Important: If you installed the package from PyPI (using pip install bfcl-eval), you must set the BFCL_PROJECT_ROOT environment variable to specify where the evaluation results and score files should be stored. Otherwise, you'll need to navigate deep into the Python package's source code folder to access the evaluation results and configuration files.

For editable installations (using pip install -e .), setting BFCL_PROJECT_ROOT is optional--it defaults to the berkeley-function-call-leaderboard directory.

Set BFCL_PROJECT_ROOT as an environment variable in your shell environment:

# In your shell environment
export BFCL_PROJECT_ROOT=/path/to/your/desired/project/directory

When BFCL_PROJECT_ROOT is set:

The result/ folder (containing model responses) will be created at $BFCL_PROJECT_ROOT/result/
The score/ folder (containing evaluation results) will be created at $BFCL_PROJECT_ROOT/score/
The library will look for the .env configuration file at $BFCL_PROJECT_ROOT/.env (see Setting up Environment Variables)

Setting up Environment Variables

We store API keys and other configuration variables (separate from the BFCL_PROJECT_ROOT variable mentioned above) in a .env file. A sample .env.example file is distributed with the package.

For editable installations:

cp bfcl_eval/.env.example .env
# Fill in necessary values in `.env`

For PyPI installations (using pip install bfcl-eval):

cp $(python -c "import bfcl_eval; print(bfcl_eval.__path__[0])")/.env.example $BFCL_PROJECT_ROOT/.env
# Fill in necessary values in `.env`

If you are running any proprietary models, make sure the model API keys are included in your .env file. Models like GPT, Claude, Mistral, Gemini, Nova, will require them.

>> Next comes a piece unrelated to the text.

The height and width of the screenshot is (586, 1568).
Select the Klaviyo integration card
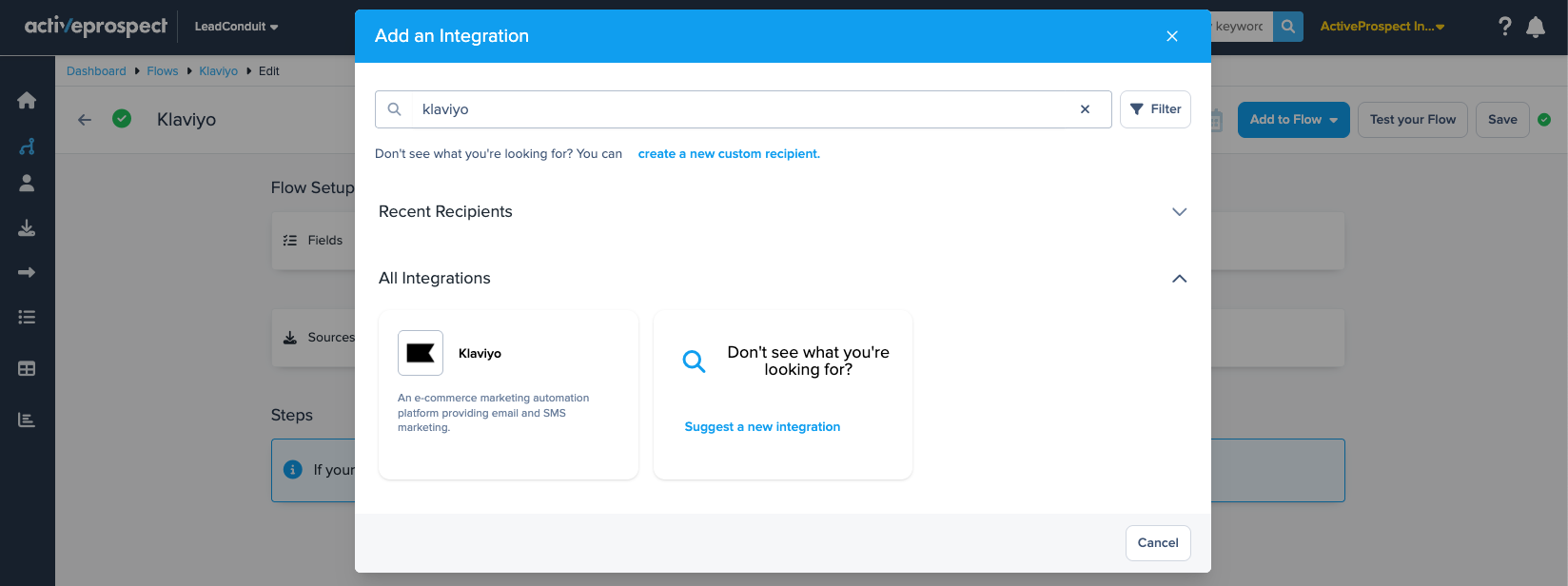pos(508,394)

The library looks for the .env file in the project root, i.e. $BFCL_PROJECT_ROOT/.env.

Running Evaluations

Generating LLM Responses

Selecting Models and Test Categories

MODEL_NAME: For available models, please refer to SUPPORTED_MODELS.md. If not specified, the default model gorilla-openfunctions-v2 is used.
TEST_CATEGORY: For available test categories, please refer to TEST_CATEGORIES.md. If not specified, all categories are included by default.

You can provide multiple models or test categories by separating them with commas. For example:

bfcl generate --model claude-3-5-sonnet-20241022-FC,gpt-4o-2024-11-20-FC --test-category simple,parallel,multiple,multi_turn

Selecting Specific Test Cases with `--run-ids`

Sometimes you may only need to regenerate a handful of test entries—for instance when iterating on a new model or after fixing an inference bug. Passing the --run-ids flag lets you target exact test IDs rather than an entire category:

bfcl generate --model MODEL_NAME --run-ids   # --test-category will be ignored

When this flag is set the generation pipeline reads a JSON file named test_case_ids_to_generate.json located in the project root (the same place where .env lives). The file should map each test category to a list of IDs to run:

{
  "simple": ["simple_101", "simple_202"],
  "multi_turn_base": ["multi_turn_base_14"]
}

Note: When using --run-ids, the --test-category flag is ignored.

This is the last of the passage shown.